What is being asked:
The answer must be every entry, given again word for word.

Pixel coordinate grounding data
_ _ _
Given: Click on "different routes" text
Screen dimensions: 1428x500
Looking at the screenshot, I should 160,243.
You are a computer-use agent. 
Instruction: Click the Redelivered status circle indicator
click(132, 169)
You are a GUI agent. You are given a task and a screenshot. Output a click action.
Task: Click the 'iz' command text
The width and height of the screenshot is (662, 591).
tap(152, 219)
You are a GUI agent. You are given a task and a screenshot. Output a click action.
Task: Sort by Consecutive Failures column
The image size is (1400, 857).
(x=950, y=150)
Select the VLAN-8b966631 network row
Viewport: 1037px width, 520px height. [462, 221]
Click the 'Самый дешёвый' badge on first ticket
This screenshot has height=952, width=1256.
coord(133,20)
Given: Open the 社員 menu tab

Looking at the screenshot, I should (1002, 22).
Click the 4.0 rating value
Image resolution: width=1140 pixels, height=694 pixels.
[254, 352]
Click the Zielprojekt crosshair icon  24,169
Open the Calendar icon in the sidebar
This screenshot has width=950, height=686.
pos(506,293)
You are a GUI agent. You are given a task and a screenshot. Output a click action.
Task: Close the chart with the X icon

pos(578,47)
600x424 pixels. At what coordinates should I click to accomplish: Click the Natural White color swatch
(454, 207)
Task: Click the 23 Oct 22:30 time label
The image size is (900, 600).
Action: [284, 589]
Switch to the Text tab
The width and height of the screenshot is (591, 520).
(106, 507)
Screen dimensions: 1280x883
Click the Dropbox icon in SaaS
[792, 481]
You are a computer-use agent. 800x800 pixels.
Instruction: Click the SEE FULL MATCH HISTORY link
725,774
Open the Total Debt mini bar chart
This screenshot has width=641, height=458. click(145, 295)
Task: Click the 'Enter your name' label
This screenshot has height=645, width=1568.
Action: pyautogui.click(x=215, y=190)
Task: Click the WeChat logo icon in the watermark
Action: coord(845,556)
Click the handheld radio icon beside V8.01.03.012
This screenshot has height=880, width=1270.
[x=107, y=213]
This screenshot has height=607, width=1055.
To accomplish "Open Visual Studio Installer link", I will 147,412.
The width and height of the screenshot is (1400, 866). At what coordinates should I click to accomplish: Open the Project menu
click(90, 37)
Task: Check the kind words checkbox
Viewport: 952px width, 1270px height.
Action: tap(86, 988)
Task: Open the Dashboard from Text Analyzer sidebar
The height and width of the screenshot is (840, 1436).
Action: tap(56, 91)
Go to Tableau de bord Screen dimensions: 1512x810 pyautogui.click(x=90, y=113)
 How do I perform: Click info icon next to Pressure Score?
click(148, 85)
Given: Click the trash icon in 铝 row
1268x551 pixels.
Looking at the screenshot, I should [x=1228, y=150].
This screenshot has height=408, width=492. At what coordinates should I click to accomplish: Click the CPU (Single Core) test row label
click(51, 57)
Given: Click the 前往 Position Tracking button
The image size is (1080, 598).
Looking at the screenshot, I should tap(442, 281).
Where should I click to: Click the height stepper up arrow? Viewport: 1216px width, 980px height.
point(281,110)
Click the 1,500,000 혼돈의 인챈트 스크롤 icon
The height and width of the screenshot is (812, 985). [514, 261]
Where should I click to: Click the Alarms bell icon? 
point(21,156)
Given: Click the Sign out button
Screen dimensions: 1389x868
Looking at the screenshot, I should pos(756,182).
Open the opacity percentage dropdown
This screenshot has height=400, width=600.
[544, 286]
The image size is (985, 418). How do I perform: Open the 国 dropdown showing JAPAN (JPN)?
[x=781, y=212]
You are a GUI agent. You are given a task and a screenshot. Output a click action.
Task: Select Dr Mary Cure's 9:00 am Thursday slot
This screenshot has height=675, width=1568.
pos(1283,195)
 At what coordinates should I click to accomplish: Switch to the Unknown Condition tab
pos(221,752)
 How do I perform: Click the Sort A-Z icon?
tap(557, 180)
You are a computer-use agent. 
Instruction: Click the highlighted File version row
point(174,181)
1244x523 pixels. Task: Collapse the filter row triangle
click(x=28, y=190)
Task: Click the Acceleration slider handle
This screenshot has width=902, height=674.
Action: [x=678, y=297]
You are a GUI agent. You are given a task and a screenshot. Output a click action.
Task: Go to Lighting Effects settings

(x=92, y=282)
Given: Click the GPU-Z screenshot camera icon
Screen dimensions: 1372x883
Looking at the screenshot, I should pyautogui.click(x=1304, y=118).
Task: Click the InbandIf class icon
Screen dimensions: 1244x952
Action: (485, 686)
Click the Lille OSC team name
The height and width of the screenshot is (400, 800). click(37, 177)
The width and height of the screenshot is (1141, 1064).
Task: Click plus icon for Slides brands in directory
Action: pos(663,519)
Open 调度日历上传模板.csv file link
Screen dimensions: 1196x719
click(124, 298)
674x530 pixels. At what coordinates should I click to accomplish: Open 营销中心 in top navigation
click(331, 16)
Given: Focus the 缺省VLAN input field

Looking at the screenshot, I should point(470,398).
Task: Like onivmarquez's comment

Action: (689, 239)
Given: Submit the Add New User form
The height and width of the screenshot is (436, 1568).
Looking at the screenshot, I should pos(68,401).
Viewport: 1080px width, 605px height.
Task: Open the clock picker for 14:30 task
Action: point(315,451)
_ _ _
Final answer:
Given: Click on "different routes" text
Screen dimensions: 1428x500
Looking at the screenshot, I should 160,243.
You are a computer-use agent. 
Instruction: Click the Redelivered status circle indicator
click(132, 169)
You are a GUI agent. You are given a task and a screenshot. Output a click action.
Task: Click the 'iz' command text
The width and height of the screenshot is (662, 591).
tap(152, 219)
You are a GUI agent. You are given a task and a screenshot. Output a click action.
Task: Sort by Consecutive Failures column
The image size is (1400, 857).
(x=950, y=150)
Select the VLAN-8b966631 network row
Viewport: 1037px width, 520px height. [462, 221]
Click the 'Самый дешёвый' badge on first ticket
This screenshot has height=952, width=1256.
coord(133,20)
Given: Open the 社員 menu tab

Looking at the screenshot, I should (1002, 22).
Click the 4.0 rating value
Image resolution: width=1140 pixels, height=694 pixels.
[254, 352]
Click the Zielprojekt crosshair icon  24,169
Open the Calendar icon in the sidebar
This screenshot has width=950, height=686.
pos(506,293)
You are a GUI agent. You are given a task and a screenshot. Output a click action.
Task: Close the chart with the X icon

pos(578,47)
600x424 pixels. At what coordinates should I click to accomplish: Click the Natural White color swatch
(454, 207)
Task: Click the 23 Oct 22:30 time label
The image size is (900, 600).
Action: [284, 589]
Switch to the Text tab
The width and height of the screenshot is (591, 520).
(106, 507)
Screen dimensions: 1280x883
Click the Dropbox icon in SaaS
[792, 481]
You are a computer-use agent. 800x800 pixels.
Instruction: Click the SEE FULL MATCH HISTORY link
725,774
Open the Total Debt mini bar chart
This screenshot has width=641, height=458. click(145, 295)
Task: Click the 'Enter your name' label
This screenshot has height=645, width=1568.
Action: pyautogui.click(x=215, y=190)
Task: Click the WeChat logo icon in the watermark
Action: coord(845,556)
Click the handheld radio icon beside V8.01.03.012
This screenshot has height=880, width=1270.
[x=107, y=213]
This screenshot has height=607, width=1055.
To accomplish "Open Visual Studio Installer link", I will 147,412.
The width and height of the screenshot is (1400, 866). At what coordinates should I click to accomplish: Open the Project menu
click(90, 37)
Task: Check the kind words checkbox
Viewport: 952px width, 1270px height.
Action: tap(86, 988)
Task: Open the Dashboard from Text Analyzer sidebar
The height and width of the screenshot is (840, 1436).
Action: tap(56, 91)
Go to Tableau de bord Screen dimensions: 1512x810 pyautogui.click(x=90, y=113)
 How do I perform: Click info icon next to Pressure Score?
click(148, 85)
Given: Click the trash icon in 铝 row
1268x551 pixels.
Looking at the screenshot, I should [x=1228, y=150].
This screenshot has height=408, width=492. At what coordinates should I click to accomplish: Click the CPU (Single Core) test row label
click(51, 57)
Given: Click the 前往 Position Tracking button
The image size is (1080, 598).
Looking at the screenshot, I should tap(442, 281).
Where should I click to: Click the height stepper up arrow? Viewport: 1216px width, 980px height.
point(281,110)
Click the 1,500,000 혼돈의 인챈트 스크롤 icon
The height and width of the screenshot is (812, 985). [514, 261]
Where should I click to: Click the Alarms bell icon? 
point(21,156)
Given: Click the Sign out button
Screen dimensions: 1389x868
Looking at the screenshot, I should pos(756,182).
Open the opacity percentage dropdown
This screenshot has height=400, width=600.
[544, 286]
The image size is (985, 418). How do I perform: Open the 国 dropdown showing JAPAN (JPN)?
[x=781, y=212]
You are a GUI agent. You are given a task and a screenshot. Output a click action.
Task: Select Dr Mary Cure's 9:00 am Thursday slot
This screenshot has height=675, width=1568.
pos(1283,195)
 At what coordinates should I click to accomplish: Switch to the Unknown Condition tab
pos(221,752)
 How do I perform: Click the Sort A-Z icon?
tap(557, 180)
You are a computer-use agent. 
Instruction: Click the highlighted File version row
point(174,181)
1244x523 pixels. Task: Collapse the filter row triangle
click(x=28, y=190)
Task: Click the Acceleration slider handle
This screenshot has width=902, height=674.
Action: [x=678, y=297]
You are a GUI agent. You are given a task and a screenshot. Output a click action.
Task: Go to Lighting Effects settings

(x=92, y=282)
Given: Click the GPU-Z screenshot camera icon
Screen dimensions: 1372x883
Looking at the screenshot, I should pyautogui.click(x=1304, y=118).
Task: Click the InbandIf class icon
Screen dimensions: 1244x952
Action: (485, 686)
Click the Lille OSC team name
The height and width of the screenshot is (400, 800). click(37, 177)
The width and height of the screenshot is (1141, 1064).
Task: Click plus icon for Slides brands in directory
Action: pos(663,519)
Open 调度日历上传模板.csv file link
Screen dimensions: 1196x719
click(124, 298)
674x530 pixels. At what coordinates should I click to accomplish: Open 营销中心 in top navigation
click(331, 16)
Given: Focus the 缺省VLAN input field

Looking at the screenshot, I should point(470,398).
Task: Like onivmarquez's comment

Action: (689, 239)
Given: Submit the Add New User form
The height and width of the screenshot is (436, 1568).
Looking at the screenshot, I should pos(68,401).
Viewport: 1080px width, 605px height.
Task: Open the clock picker for 14:30 task
Action: point(315,451)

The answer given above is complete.